Action item:
Return every line below exactly as written.

━━━━━ Dataset records ━━━━━

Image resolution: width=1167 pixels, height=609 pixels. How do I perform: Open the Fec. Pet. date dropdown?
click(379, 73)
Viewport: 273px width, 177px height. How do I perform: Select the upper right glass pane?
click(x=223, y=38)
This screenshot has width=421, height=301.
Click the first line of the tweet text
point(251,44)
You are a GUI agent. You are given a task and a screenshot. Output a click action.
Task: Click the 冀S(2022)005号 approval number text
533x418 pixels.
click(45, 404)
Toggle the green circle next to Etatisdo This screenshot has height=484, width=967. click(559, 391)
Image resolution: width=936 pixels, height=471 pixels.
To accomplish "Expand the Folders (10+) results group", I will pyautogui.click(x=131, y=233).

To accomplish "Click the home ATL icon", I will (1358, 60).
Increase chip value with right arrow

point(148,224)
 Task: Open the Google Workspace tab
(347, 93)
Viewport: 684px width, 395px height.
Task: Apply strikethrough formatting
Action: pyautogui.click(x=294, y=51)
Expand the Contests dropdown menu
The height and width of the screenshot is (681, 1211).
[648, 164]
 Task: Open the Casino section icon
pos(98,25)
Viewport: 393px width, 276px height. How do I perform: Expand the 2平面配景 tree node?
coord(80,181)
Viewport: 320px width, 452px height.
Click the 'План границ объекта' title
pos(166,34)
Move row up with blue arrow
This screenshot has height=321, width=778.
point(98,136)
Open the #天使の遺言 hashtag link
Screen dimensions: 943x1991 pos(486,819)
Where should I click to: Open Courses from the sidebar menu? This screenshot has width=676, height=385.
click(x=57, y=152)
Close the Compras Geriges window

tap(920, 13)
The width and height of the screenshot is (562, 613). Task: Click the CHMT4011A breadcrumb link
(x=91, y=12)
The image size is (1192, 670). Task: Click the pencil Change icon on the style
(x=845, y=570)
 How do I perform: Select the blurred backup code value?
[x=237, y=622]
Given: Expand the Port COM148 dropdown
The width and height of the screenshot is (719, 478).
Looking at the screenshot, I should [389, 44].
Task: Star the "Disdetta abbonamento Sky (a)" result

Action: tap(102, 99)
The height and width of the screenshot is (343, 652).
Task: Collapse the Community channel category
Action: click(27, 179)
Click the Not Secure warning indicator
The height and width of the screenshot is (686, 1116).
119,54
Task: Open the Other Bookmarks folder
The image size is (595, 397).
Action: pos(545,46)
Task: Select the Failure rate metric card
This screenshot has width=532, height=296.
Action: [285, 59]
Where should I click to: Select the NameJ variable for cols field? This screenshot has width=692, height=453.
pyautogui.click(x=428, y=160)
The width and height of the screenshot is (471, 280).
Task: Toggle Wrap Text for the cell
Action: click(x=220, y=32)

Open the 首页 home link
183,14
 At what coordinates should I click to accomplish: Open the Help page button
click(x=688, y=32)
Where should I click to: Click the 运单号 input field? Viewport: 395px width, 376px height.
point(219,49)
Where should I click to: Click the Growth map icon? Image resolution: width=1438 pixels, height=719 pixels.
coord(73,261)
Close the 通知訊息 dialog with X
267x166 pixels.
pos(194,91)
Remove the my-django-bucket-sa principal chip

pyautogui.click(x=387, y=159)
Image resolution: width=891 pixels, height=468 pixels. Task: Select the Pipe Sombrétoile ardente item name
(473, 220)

━━━━━

Response area:
Image resolution: width=1167 pixels, height=609 pixels. How do I perform: Open the Fec. Pet. date dropdown?
click(379, 73)
Viewport: 273px width, 177px height. How do I perform: Select the upper right glass pane?
click(x=223, y=38)
This screenshot has width=421, height=301.
Click the first line of the tweet text
point(251,44)
You are a GUI agent. You are given a task and a screenshot. Output a click action.
Task: Click the 冀S(2022)005号 approval number text
533x418 pixels.
click(45, 404)
Toggle the green circle next to Etatisdo This screenshot has height=484, width=967. click(559, 391)
Image resolution: width=936 pixels, height=471 pixels.
To accomplish "Expand the Folders (10+) results group", I will pyautogui.click(x=131, y=233).

To accomplish "Click the home ATL icon", I will (1358, 60).
Increase chip value with right arrow

point(148,224)
 Task: Open the Google Workspace tab
(347, 93)
Viewport: 684px width, 395px height.
Task: Apply strikethrough formatting
Action: pyautogui.click(x=294, y=51)
Expand the Contests dropdown menu
The height and width of the screenshot is (681, 1211).
[648, 164]
 Task: Open the Casino section icon
pos(98,25)
Viewport: 393px width, 276px height. How do I perform: Expand the 2平面配景 tree node?
coord(80,181)
Viewport: 320px width, 452px height.
Click the 'План границ объекта' title
pos(166,34)
Move row up with blue arrow
This screenshot has height=321, width=778.
point(98,136)
Open the #天使の遺言 hashtag link
Screen dimensions: 943x1991 pos(486,819)
Where should I click to: Open Courses from the sidebar menu? This screenshot has width=676, height=385.
click(x=57, y=152)
Close the Compras Geriges window

tap(920, 13)
The width and height of the screenshot is (562, 613). Task: Click the CHMT4011A breadcrumb link
(x=91, y=12)
The image size is (1192, 670). Task: Click the pencil Change icon on the style
(x=845, y=570)
 How do I perform: Select the blurred backup code value?
[x=237, y=622]
Given: Expand the Port COM148 dropdown
The width and height of the screenshot is (719, 478).
Looking at the screenshot, I should [389, 44].
Task: Star the "Disdetta abbonamento Sky (a)" result

Action: tap(102, 99)
The height and width of the screenshot is (343, 652).
Task: Collapse the Community channel category
Action: click(27, 179)
Click the Not Secure warning indicator
The height and width of the screenshot is (686, 1116).
119,54
Task: Open the Other Bookmarks folder
The image size is (595, 397).
Action: pos(545,46)
Task: Select the Failure rate metric card
This screenshot has width=532, height=296.
Action: [285, 59]
Where should I click to: Select the NameJ variable for cols field? This screenshot has width=692, height=453.
pyautogui.click(x=428, y=160)
The width and height of the screenshot is (471, 280).
Task: Toggle Wrap Text for the cell
Action: click(x=220, y=32)

Open the 首页 home link
183,14
 At what coordinates should I click to accomplish: Open the Help page button
click(x=688, y=32)
Where should I click to: Click the 运单号 input field? Viewport: 395px width, 376px height.
point(219,49)
Where should I click to: Click the Growth map icon? Image resolution: width=1438 pixels, height=719 pixels.
coord(73,261)
Close the 通知訊息 dialog with X
267x166 pixels.
pos(194,91)
Remove the my-django-bucket-sa principal chip

pyautogui.click(x=387, y=159)
Image resolution: width=891 pixels, height=468 pixels. Task: Select the Pipe Sombrétoile ardente item name
(473, 220)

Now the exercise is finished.